▶ What you are asked to do
In the material below, find the line containing "is (489, 639)." and the line containing "Choose Seřadit podle", then reproduce exactly both of them and every line between, and nothing else.

▶ Data supplied
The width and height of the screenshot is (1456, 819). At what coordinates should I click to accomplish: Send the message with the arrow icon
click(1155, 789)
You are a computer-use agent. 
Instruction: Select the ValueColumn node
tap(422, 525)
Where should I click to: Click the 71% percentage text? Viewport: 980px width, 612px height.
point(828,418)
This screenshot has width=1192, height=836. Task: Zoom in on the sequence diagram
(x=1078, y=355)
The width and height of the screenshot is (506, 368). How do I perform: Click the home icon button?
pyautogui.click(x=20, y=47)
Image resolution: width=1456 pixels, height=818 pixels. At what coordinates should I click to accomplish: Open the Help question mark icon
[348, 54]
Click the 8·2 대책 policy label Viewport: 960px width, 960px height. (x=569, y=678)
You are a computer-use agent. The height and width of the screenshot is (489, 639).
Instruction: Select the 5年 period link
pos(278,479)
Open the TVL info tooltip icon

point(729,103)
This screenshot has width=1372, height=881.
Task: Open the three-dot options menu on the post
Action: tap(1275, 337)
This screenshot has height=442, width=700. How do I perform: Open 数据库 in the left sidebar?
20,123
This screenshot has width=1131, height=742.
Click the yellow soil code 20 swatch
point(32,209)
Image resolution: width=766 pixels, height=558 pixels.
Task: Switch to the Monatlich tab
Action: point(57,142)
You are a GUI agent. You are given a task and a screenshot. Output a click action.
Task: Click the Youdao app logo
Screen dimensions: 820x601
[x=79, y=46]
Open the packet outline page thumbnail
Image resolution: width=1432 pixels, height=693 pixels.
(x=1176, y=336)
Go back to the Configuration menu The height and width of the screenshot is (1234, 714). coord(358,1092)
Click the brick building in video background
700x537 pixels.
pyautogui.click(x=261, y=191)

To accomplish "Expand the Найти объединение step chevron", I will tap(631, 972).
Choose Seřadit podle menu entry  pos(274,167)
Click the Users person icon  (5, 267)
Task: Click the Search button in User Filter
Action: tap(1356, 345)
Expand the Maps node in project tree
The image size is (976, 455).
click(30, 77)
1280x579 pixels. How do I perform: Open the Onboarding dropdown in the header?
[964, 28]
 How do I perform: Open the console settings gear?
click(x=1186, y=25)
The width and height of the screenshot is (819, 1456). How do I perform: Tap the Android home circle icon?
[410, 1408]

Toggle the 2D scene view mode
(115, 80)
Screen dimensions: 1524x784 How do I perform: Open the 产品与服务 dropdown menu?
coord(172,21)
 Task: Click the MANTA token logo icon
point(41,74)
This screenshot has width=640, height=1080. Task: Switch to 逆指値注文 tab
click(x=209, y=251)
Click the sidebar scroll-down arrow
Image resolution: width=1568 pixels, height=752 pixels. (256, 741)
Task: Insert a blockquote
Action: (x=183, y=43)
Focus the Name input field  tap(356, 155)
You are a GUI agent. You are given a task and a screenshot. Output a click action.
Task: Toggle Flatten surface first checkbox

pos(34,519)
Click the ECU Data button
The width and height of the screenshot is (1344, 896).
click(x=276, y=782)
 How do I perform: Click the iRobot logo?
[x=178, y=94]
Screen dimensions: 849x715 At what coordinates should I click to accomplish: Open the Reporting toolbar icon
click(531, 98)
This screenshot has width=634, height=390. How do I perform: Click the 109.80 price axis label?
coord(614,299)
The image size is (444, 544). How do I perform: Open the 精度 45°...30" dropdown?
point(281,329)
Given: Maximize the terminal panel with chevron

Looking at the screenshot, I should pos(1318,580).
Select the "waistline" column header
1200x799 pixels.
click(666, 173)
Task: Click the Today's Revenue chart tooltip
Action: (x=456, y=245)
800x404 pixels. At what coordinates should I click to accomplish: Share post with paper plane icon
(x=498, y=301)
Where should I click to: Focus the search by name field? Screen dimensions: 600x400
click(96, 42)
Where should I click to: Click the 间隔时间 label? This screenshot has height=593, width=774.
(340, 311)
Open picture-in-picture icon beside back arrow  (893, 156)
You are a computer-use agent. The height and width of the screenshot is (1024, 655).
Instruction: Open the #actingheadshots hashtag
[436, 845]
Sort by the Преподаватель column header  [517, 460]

▶ Answer area
You are a computer-use agent. The height and width of the screenshot is (489, 639).
Instruction: Select the 5年 period link
pos(278,479)
Open the TVL info tooltip icon

point(729,103)
This screenshot has width=1372, height=881.
Task: Open the three-dot options menu on the post
Action: tap(1275, 337)
This screenshot has height=442, width=700. How do I perform: Open 数据库 in the left sidebar?
20,123
This screenshot has width=1131, height=742.
Click the yellow soil code 20 swatch
point(32,209)
Image resolution: width=766 pixels, height=558 pixels.
Task: Switch to the Monatlich tab
Action: point(57,142)
You are a GUI agent. You are given a task and a screenshot. Output a click action.
Task: Click the Youdao app logo
Screen dimensions: 820x601
[x=79, y=46]
Open the packet outline page thumbnail
Image resolution: width=1432 pixels, height=693 pixels.
(x=1176, y=336)
Go back to the Configuration menu The height and width of the screenshot is (1234, 714). coord(358,1092)
Click the brick building in video background
700x537 pixels.
pyautogui.click(x=261, y=191)

To accomplish "Expand the Найти объединение step chevron", I will tap(631, 972).
Choose Seřadit podle menu entry  pos(274,167)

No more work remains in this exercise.